## [YOUR GOAL]
Beginning with the line that mentions "This screenshot has height=1064, width=1123.", reproduce every line through the last line of the entries, exactly, and only those.

[Stored items]

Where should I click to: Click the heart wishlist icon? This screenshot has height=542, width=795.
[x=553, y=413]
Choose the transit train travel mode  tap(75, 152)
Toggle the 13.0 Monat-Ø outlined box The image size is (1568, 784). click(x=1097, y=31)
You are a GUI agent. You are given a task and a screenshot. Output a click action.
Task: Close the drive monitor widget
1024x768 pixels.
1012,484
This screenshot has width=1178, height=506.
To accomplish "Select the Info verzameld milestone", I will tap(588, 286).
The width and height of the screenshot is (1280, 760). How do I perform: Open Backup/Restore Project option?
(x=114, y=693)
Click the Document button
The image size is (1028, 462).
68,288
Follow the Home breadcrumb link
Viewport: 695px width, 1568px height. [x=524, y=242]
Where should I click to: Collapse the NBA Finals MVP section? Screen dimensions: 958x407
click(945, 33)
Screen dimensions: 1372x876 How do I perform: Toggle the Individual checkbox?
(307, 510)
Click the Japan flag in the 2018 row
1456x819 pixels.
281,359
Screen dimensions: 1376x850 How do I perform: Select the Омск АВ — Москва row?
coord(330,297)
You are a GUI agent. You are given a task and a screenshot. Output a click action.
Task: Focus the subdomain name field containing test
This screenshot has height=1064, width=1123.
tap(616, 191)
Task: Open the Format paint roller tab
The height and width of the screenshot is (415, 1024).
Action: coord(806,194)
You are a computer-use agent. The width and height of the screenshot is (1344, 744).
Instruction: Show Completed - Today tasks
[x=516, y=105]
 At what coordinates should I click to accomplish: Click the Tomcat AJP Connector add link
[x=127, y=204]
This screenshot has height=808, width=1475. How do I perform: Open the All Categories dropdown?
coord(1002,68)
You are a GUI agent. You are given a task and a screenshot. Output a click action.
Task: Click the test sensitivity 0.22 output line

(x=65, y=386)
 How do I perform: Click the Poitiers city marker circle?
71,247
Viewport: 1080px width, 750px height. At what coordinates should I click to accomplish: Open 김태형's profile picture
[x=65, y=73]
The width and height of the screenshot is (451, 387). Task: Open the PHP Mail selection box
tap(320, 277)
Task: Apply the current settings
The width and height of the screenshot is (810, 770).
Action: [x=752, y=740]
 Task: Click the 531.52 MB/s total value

## [SOLUTION FOR THIS EXERCISE]
This screenshot has height=1064, width=1123.
tap(616, 191)
Task: Open the Format paint roller tab
The height and width of the screenshot is (415, 1024).
Action: coord(806,194)
You are a computer-use agent. The width and height of the screenshot is (1344, 744).
Instruction: Show Completed - Today tasks
[x=516, y=105]
 At what coordinates should I click to accomplish: Click the Tomcat AJP Connector add link
[x=127, y=204]
This screenshot has height=808, width=1475. How do I perform: Open the All Categories dropdown?
coord(1002,68)
You are a GUI agent. You are given a task and a screenshot. Output a click action.
Task: Click the test sensitivity 0.22 output line

(x=65, y=386)
 How do I perform: Click the Poitiers city marker circle?
71,247
Viewport: 1080px width, 750px height. At what coordinates should I click to accomplish: Open 김태형's profile picture
[x=65, y=73]
The width and height of the screenshot is (451, 387). Task: Open the PHP Mail selection box
tap(320, 277)
Task: Apply the current settings
The width and height of the screenshot is (810, 770).
Action: [x=752, y=740]
 Task: Click the 531.52 MB/s total value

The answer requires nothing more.